Elle n’en est pas revenue, Laurette, d’une telle aventure. Une fois ses fringues réintégrées, elle s’est mise à chialer Niagara.
— Il va falloir que je déménage ! sanglotait-elle ; je ne peux plus rester dans cet immeuble désormais. J’ai trop honte.
— Déconne pas, la mère : tu es une vedette, l’ai-je consolée. Les vedettes, on les respecte, quel que soit le fait qui a motivé leur vedettariat. Ainsi Bombard qui a traversé l’Atlantique sur un radeau pneumatique, le Japonais qui a mangé sa copine à Paris, le petit boche qui a détruit le communisme en allant poser son zinc sur la Place Rouge, prouvant ainsi au monde que l’U.R.S.S. n’était qu’un tigre en papier-cul, tous ces gens et beaucoup d’autres ont désormais un statut inaltérable.
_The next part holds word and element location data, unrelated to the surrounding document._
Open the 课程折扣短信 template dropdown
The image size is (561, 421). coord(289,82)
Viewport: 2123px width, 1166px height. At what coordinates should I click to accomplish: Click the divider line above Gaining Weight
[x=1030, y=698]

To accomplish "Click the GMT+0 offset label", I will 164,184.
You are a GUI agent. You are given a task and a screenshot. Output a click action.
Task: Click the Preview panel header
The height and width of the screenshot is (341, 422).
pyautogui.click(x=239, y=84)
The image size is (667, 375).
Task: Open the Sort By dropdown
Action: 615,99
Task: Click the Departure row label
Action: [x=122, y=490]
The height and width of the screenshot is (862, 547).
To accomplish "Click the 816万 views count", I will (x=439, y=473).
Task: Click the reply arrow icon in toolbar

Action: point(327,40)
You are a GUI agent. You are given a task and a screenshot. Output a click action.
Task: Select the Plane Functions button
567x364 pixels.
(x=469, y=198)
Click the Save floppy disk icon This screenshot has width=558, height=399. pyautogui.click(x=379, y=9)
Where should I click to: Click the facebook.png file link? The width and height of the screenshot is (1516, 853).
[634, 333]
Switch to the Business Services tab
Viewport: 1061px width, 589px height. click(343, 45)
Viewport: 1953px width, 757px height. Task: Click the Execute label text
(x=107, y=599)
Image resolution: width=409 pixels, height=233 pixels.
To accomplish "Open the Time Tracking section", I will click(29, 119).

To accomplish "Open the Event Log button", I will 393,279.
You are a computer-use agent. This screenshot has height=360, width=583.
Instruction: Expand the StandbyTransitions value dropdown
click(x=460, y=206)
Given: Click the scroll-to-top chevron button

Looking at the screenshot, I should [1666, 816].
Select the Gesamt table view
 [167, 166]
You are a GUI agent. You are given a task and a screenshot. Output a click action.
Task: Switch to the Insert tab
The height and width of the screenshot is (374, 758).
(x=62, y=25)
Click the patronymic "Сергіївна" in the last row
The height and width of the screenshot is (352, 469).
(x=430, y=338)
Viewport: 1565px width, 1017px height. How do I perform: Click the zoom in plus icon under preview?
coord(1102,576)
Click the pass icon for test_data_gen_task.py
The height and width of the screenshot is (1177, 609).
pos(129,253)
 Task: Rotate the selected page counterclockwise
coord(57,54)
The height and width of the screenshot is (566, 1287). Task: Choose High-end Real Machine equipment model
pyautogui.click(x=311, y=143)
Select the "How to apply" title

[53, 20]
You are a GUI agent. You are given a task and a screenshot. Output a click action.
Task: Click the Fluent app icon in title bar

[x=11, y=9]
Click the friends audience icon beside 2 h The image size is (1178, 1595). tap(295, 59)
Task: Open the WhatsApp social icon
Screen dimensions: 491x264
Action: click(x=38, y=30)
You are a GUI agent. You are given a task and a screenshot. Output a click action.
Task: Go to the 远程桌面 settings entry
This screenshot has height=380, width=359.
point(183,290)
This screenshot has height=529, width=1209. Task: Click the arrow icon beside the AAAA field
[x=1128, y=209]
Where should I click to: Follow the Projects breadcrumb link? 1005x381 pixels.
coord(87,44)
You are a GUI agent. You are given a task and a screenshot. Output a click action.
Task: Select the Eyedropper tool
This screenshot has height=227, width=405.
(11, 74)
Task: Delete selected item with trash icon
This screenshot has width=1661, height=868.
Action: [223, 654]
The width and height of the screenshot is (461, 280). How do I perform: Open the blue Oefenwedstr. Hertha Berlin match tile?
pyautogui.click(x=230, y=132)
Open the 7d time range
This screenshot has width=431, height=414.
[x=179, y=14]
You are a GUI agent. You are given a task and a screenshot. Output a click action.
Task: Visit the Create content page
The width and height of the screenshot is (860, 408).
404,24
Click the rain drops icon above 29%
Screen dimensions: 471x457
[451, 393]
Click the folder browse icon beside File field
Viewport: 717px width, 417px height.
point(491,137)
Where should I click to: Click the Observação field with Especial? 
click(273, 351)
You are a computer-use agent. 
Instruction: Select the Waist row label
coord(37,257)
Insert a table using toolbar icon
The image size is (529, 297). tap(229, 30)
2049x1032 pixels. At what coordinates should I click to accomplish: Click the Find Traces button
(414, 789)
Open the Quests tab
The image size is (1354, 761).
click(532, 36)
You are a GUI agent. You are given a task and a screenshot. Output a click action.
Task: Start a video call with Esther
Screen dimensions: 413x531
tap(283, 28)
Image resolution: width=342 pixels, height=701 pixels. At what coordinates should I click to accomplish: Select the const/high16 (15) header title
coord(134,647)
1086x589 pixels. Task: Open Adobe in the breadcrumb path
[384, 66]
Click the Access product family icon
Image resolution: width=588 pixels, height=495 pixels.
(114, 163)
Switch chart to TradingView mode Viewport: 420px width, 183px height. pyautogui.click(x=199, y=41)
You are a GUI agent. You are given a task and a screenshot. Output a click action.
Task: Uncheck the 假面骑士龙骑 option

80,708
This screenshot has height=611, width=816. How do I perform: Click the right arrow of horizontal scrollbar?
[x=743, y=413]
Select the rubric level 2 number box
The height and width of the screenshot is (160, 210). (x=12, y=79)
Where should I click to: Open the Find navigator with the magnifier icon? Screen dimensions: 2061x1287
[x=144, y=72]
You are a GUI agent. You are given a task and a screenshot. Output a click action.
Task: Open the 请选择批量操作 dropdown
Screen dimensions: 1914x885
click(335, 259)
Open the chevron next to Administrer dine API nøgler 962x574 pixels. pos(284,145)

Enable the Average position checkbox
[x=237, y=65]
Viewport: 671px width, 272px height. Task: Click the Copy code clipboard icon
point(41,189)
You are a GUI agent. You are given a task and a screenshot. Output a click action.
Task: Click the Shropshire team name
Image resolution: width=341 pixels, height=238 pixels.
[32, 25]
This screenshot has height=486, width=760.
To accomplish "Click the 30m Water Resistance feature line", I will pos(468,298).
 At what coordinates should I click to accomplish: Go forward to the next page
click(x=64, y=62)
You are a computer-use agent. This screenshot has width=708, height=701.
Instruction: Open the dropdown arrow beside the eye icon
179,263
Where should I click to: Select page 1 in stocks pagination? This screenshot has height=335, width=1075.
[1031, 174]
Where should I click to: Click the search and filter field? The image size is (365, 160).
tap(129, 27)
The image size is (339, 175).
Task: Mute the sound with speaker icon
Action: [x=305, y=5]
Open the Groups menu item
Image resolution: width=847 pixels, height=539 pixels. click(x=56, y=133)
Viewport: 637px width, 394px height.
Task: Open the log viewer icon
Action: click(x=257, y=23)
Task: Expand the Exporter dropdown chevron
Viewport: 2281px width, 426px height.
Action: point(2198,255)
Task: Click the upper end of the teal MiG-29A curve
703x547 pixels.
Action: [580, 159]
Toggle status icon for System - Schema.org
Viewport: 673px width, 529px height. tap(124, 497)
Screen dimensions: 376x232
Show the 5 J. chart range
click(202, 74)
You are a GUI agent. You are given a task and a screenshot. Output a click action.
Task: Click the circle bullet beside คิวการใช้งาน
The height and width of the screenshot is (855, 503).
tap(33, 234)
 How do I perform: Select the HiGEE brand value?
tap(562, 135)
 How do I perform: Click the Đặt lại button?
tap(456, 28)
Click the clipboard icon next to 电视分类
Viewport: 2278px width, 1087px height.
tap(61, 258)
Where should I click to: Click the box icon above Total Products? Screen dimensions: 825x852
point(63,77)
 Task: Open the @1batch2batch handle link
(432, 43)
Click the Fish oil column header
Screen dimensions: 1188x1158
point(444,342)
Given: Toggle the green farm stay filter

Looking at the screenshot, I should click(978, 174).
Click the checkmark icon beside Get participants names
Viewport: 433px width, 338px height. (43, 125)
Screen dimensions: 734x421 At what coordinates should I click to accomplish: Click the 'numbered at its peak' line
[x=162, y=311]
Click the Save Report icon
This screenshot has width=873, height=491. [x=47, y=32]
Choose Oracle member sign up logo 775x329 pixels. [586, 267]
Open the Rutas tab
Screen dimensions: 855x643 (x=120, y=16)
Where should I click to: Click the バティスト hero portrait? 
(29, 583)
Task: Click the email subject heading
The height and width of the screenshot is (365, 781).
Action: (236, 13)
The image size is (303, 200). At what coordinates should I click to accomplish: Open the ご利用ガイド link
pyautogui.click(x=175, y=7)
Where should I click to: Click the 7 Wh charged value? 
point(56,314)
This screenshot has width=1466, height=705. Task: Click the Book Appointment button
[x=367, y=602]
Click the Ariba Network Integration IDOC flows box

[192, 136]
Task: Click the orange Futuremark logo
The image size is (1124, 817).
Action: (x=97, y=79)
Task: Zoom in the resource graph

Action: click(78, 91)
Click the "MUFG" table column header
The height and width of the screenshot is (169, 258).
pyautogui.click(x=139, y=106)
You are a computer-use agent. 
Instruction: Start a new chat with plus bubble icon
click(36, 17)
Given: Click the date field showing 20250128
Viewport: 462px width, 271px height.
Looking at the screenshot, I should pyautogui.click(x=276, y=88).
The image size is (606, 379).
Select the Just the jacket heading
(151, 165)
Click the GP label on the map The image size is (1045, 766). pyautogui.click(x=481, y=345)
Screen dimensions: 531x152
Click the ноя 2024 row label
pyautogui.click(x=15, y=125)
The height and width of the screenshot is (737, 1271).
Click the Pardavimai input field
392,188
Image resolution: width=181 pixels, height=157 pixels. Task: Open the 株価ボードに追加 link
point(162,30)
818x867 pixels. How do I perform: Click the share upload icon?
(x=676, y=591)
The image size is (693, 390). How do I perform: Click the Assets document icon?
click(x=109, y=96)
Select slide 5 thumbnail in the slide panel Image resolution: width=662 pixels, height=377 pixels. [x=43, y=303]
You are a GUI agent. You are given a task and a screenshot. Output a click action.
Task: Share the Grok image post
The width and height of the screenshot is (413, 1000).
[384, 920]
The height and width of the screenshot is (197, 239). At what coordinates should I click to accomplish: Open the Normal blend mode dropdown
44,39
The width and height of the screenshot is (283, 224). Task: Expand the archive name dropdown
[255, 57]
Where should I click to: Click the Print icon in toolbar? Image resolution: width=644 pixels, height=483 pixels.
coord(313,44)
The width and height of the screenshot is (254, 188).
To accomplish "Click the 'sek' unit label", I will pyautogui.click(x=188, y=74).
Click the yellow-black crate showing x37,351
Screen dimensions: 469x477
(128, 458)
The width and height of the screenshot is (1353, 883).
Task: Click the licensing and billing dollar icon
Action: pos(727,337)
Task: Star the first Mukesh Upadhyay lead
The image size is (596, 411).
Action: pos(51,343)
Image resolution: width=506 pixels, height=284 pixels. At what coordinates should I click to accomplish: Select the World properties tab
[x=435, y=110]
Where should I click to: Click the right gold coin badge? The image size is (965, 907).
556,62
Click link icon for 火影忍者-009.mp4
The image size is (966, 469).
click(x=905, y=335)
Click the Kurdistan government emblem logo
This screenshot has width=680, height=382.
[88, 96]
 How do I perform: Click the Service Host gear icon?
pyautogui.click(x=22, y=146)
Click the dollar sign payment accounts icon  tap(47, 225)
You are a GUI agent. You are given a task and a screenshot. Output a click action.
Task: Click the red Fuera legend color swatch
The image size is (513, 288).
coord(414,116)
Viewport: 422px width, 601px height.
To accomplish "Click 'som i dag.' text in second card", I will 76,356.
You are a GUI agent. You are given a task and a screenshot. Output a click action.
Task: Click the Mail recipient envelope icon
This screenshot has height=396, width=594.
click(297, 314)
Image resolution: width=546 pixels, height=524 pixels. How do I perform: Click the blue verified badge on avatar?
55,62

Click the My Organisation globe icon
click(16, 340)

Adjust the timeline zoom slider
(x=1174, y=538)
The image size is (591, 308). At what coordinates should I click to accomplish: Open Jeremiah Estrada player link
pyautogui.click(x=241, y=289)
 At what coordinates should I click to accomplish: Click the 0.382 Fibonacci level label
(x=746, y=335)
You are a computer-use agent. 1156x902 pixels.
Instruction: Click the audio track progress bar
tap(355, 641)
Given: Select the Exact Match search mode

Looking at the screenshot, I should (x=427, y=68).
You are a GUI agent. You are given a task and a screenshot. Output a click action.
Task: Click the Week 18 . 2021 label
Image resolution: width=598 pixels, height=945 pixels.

Dans cet immeuble, tu es, à partir d’à présent, la jolie locataire du deuxième, irréprochable, qui aura fait l’amour sur son palier. Même les grincheux te salueront très bas. Ils n’oublieront jamais ton exploit. En parleront à leurs amis et connaissances. Je te prédis que tu vas recevoir des lettres d’admirateurs, des invitations en tout genre. La nuit, des hommes viendront baiser le tapis à l’endroit où tu as pris ton pied. Tu voulais que je t’apporte du nouveau ? Tu en as eu.
Là-dessus je ramasse son caniche et me trisse.
— Quand me le rapporteras-tu ?
— Ce soir, à potron… minette !
Elle sourit. Une femme apaisée est toujours de bonne humeur.
J’ignore s’il est espingouin d’origine, Albert Baugland, malgré son nom franchouillard, mais sa vitrine peinte en rouge et or évoque le drapeau de la fière Espagne. C’est une boutique en longueur. T’entres dans un petit salon d’attente meublé nickelé. Des photos de chienchiens aux murs. Des clebs dits « de compagnie » : caniches, yorkshires, chihuahuas, bichons futés. Toilettés à mort, gracieux, frétillants, briqués à l’oigne. L’air vaniteux. La caste, là comme ailleurs, que veux-tu. C’est comme les arènes, la vie : t’as toujours les places à l’ombre et les places au soleil, mais dans l’existence c’est les places au soleil qui coûtent le plus cher.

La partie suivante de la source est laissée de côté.